The company outsourced the manufacturing of blades to a supplier in Korea, and shipped them directly to the customers’ homes. In just 4 years, Dollar Shave Club captured 15% of the razor blade cartridge market in the US.


Innovation spares none; old or new, plain-vanilla or high-tech.


Pokémon Go launched with a bang. It unveiled ‘augmented reality’ like nothing before in the 50-year history of this technology.


The idea of blending virtual objects with the physical world, has uncountable applications. It can transform how we experience reality over the next few years, as both the hardware and software improve.


Another mundane but potentially transformational thing that is improving fast is – battery.


The cost of storing electricity would fall by 80-90% in the next 10 years. Once it reaches $100 per kilowatt-hour, it could trigger a revolution in how electricity is produced and consumed.


It would also make electric cars more affordable, which is critical towards their shift away from the combustion engine.


The Dutch government is debating a ban on selling any new petrol or diesel car in the Netherlands from 2025. The same date is planned for the same ban in Norway, where 1 in every 3 new cars sold is already electric.


Oil has more heart-break in store. By 2030, Lego bricks would no longer be made from oil-based plastics. The company is looking to develop a new material, likely bio-based plastic.


Air, water and sunshine – the basics are coming back in fashion. And we are getting better at harvesting them.


Desalination technology has made great breakthroughs.
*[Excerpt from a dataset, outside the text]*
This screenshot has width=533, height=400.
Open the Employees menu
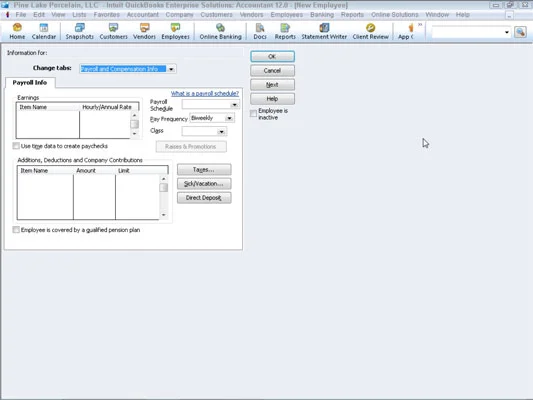(286, 15)
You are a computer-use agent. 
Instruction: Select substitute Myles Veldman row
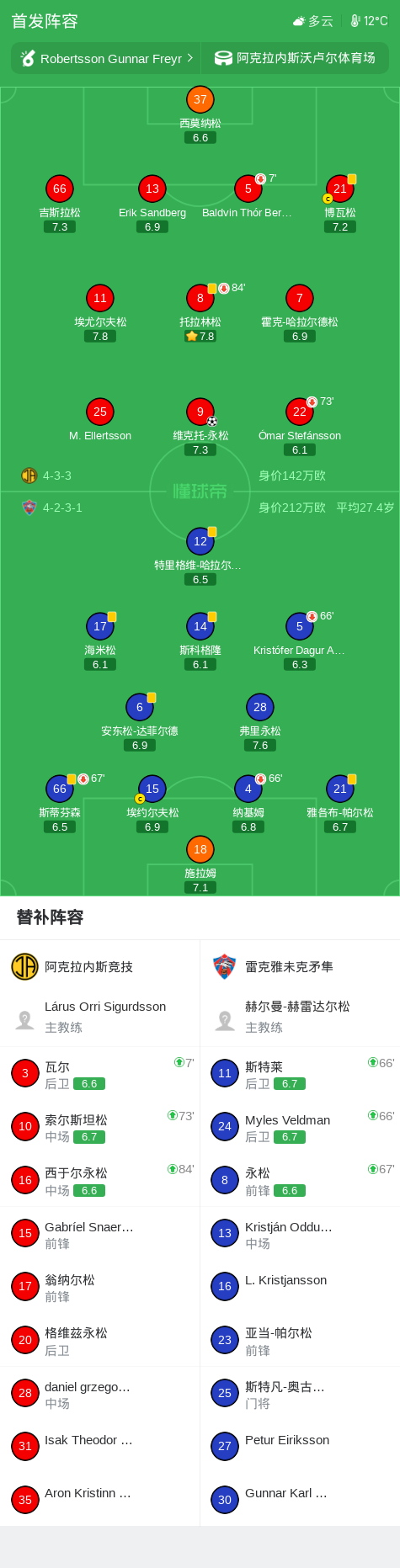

It has completely turned around the water situation in Israel.


Until just 10 years ago, this dry country used to struggle to find enough usable water. Today, more than half of the water used in Israel comes from desalination, and they have an excess of it.
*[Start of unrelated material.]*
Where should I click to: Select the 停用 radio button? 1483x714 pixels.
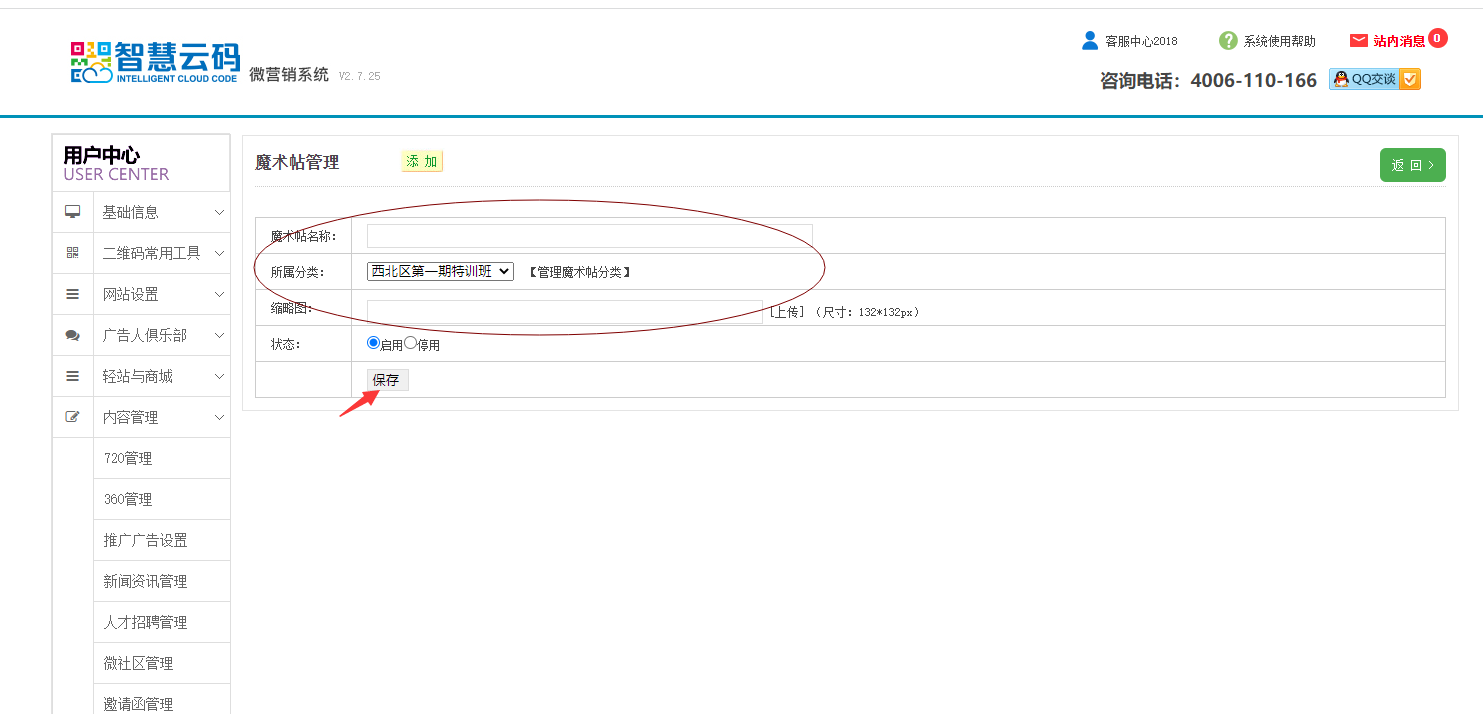coord(410,343)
While finance has its own excesses, one particular thing is really scarce today – yield.


Almost all Swiss government bonds are now yielding negative rates i.e. if you buy bonds, you pay interest.


Despite such low rates all around, credit demand is anaemic. Singapore’s consumer debt shrank for the first time in the last 10 years. The last time the consumers were so hesitant to take new debt was at the end of 2005.
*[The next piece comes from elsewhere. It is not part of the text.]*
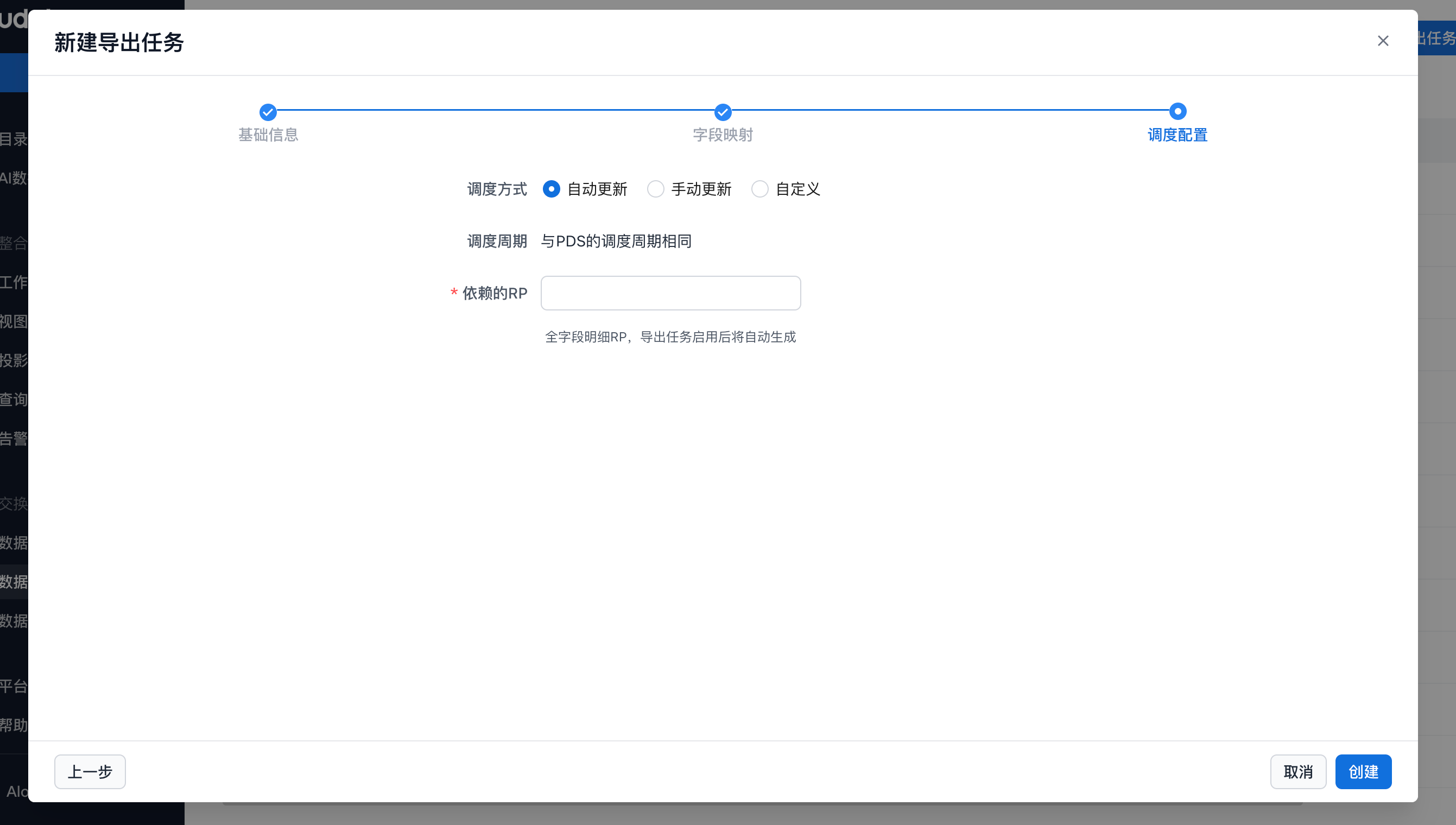Click the 自定义 label text
This screenshot has width=1456, height=825.
[x=797, y=189]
Japan knows this all too well, but try one must. The central bank of Japan now owns 2/3rd of all domestic stock ETFs in Japan. In its bid to create 2% inflation, the central bank now owns 2% of the total Japanese stock market. And inflation - still missing.


Mind, Body & Soul


We are told our existence is on a smooth space-time continuum and the laws of physics are the same going forward or backward in time. Then why is that we remember the past, but not the future? – asks Gene Tracy, a theoretical physicist.


He posits that it is possible our experience of the ‘flow of time’ is like our experience of ‘colour’.


Colour does not really exist as a property inherent. Objects simply absorb or emit different wavelengths of light; which have no colour of their own. Only when a bit of those wavelengths enter our eyes, and our brain processes them to make some sense, ‘colour’ emerges.


Just like that, ‘time’ could also be an internal experience that our brain creates to make sense of the frantic world around us.


Both past and future exist simultaneously, but our brain creates the flow of time – as a narrative coherence - in order to be not lost, to find a direction.


If all the events from the past and future were jumbled up, they would be too random and overwhelming. Our brain needs a story in a sequence, to decipher the chaos and build a memory. A memory of the past is dynamically stable, whereas that of future is unstable.


Thus, the ‘future’ is not impossible to see, but extremely difficult to make sense of.


The Last Word


Pokémon Go has much in common with a central banker’s job today. Both are addictive, and both provide an incentive to be more active.


In the years to come, the former would likely succeed further in ‘augmenting’ reality, and the latter at ‘distorting’ it. That much future we can attempt to see and make sense of.



This write-up is for informational purpose only. It may contain inputs from other sources, but represents only the author’s views and opinions. It is not an offer or solicitation for any service or product. It should not be relied upon, used or construed as recommendation or advice. This report has been prepared in good faith. No representation is made as to the accuracy of the information it contains, nor any commitment to update it.